Ada Lovelace or Alan Turing?

I would say Ada Lovelace because she was not only an awesome mathematician and the pioneer of modern computing in a society where men dominated science but she also was a poet!

We need to remember that arts and science are not as far apart as we might think; they both try to explain the world we live in.

N64 or playstation?

I have to say I am not really into video games. Working with computers is not a synonym of playing with consoles. We have to debunk the stereotypes around computer scientists.

Windows, Mac, or Linux?

I find Mac quite nice for beginners in bioinformatics.

What’s your favourite coding language and why?

I'm not a computer scientist so I'm not a hard coder.
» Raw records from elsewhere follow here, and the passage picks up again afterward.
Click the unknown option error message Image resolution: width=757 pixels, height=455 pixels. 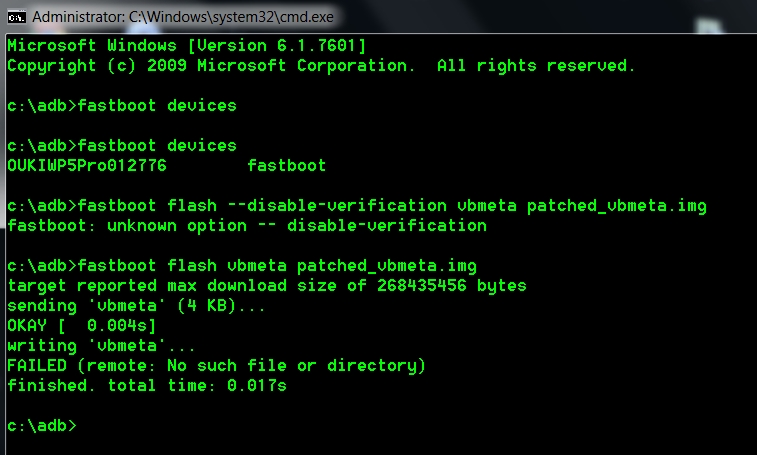coord(247,226)
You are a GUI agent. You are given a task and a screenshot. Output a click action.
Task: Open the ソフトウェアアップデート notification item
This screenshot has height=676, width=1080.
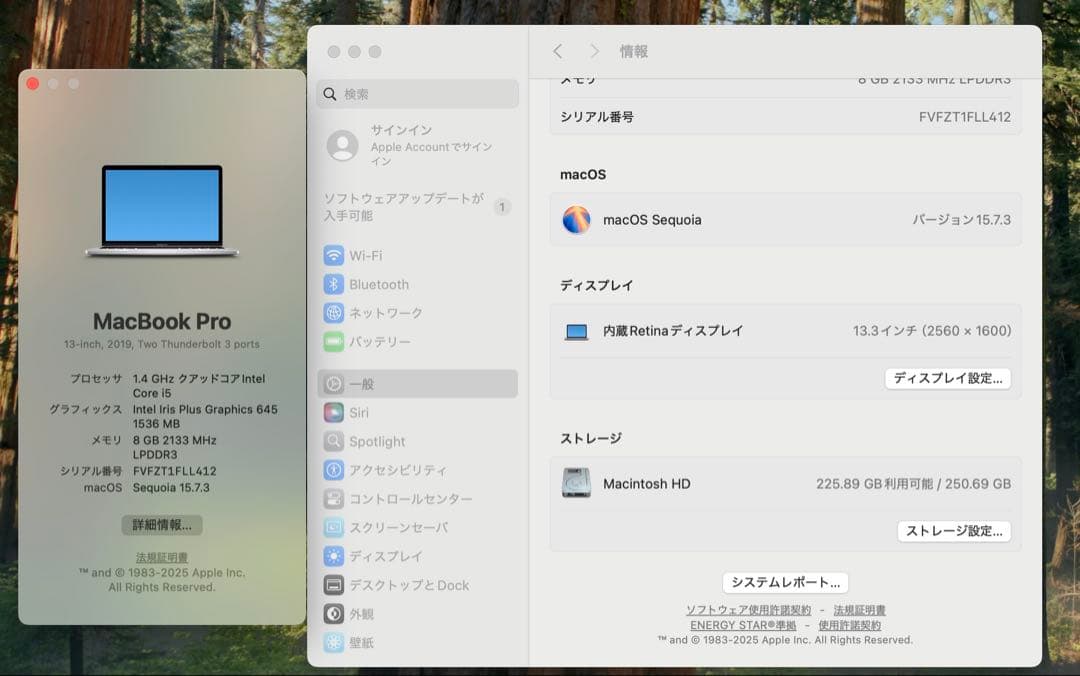click(403, 206)
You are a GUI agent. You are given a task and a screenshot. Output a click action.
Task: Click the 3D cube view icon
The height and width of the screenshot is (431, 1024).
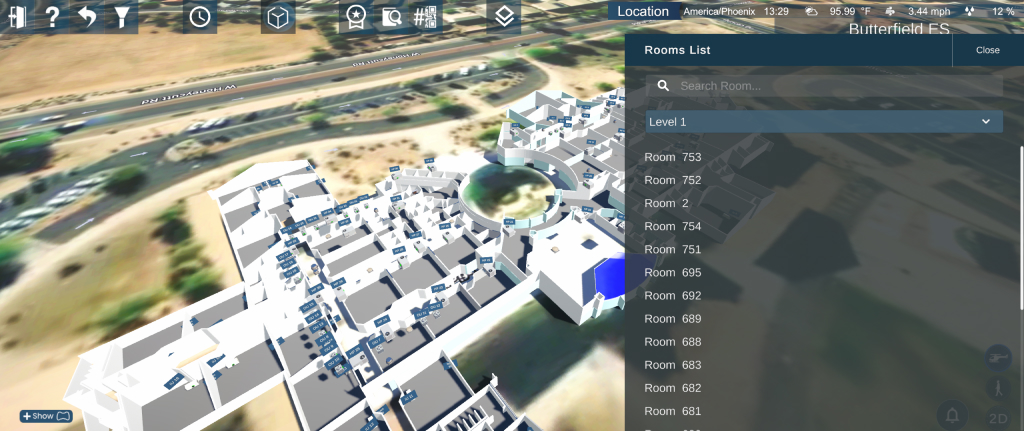(x=278, y=17)
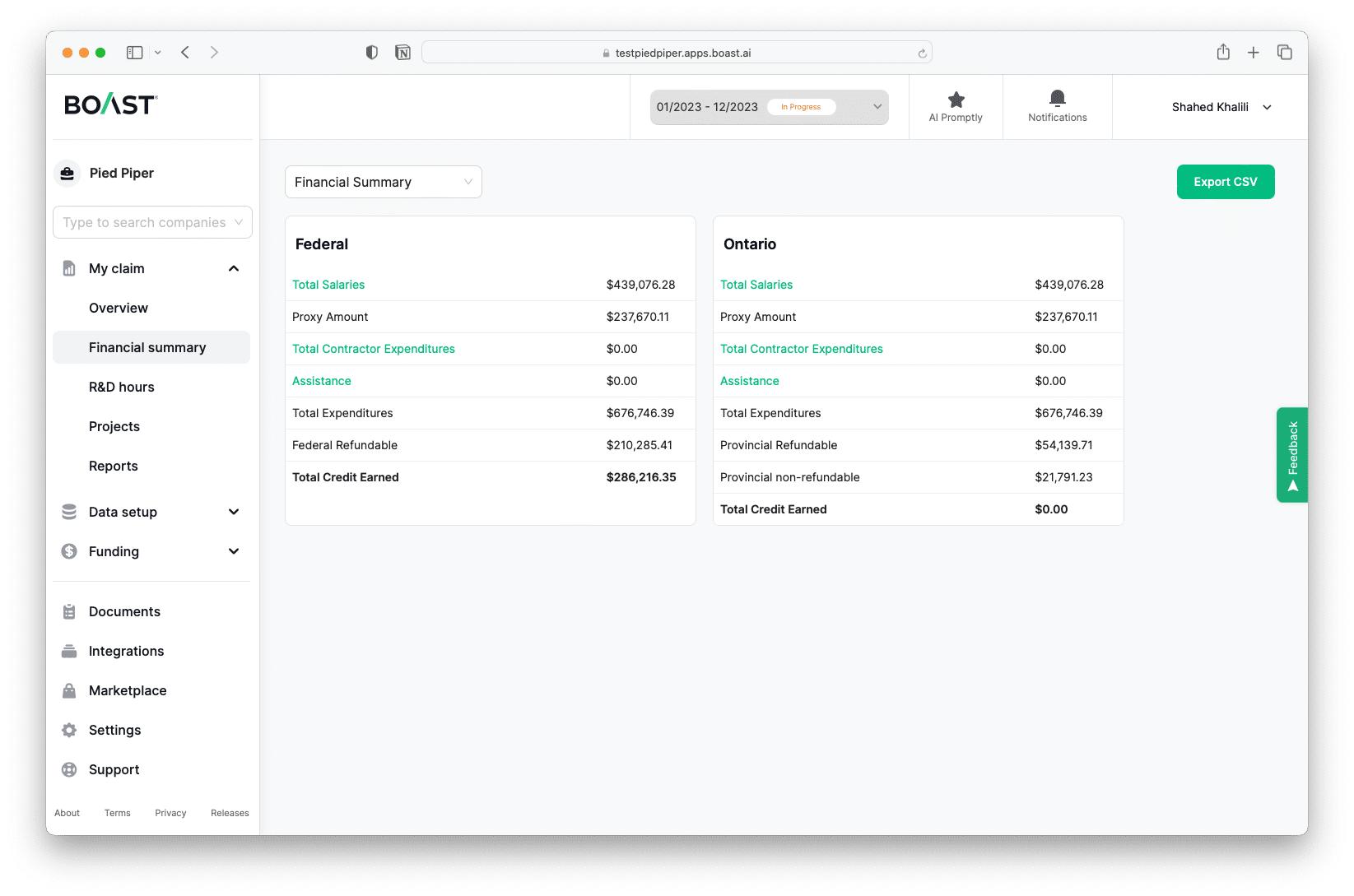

I like Ruby and Python because they are easy to write and to read. I also like R for the cool graphics.

What advice would you give to someone starting out in the world of computing?

Never let prejudices put you down. I'm tired of hearing "I don't do computers" like they are some kind of secret evil machine you have to be a genius to understand. Computers are not difficult, just give it a try. You might find yourself loving it.

Finally, what do you think lies ahead in the future of computing?

Who knows? Ten years ago we didn't know what a smartphone was and now we have small computers with constant internet connection in our pockets. So I think the future is in the ‘cloud’ and in new and improved mobile devices.

Article author

Peter Bickerton

Scientific Communications Officer (Part time)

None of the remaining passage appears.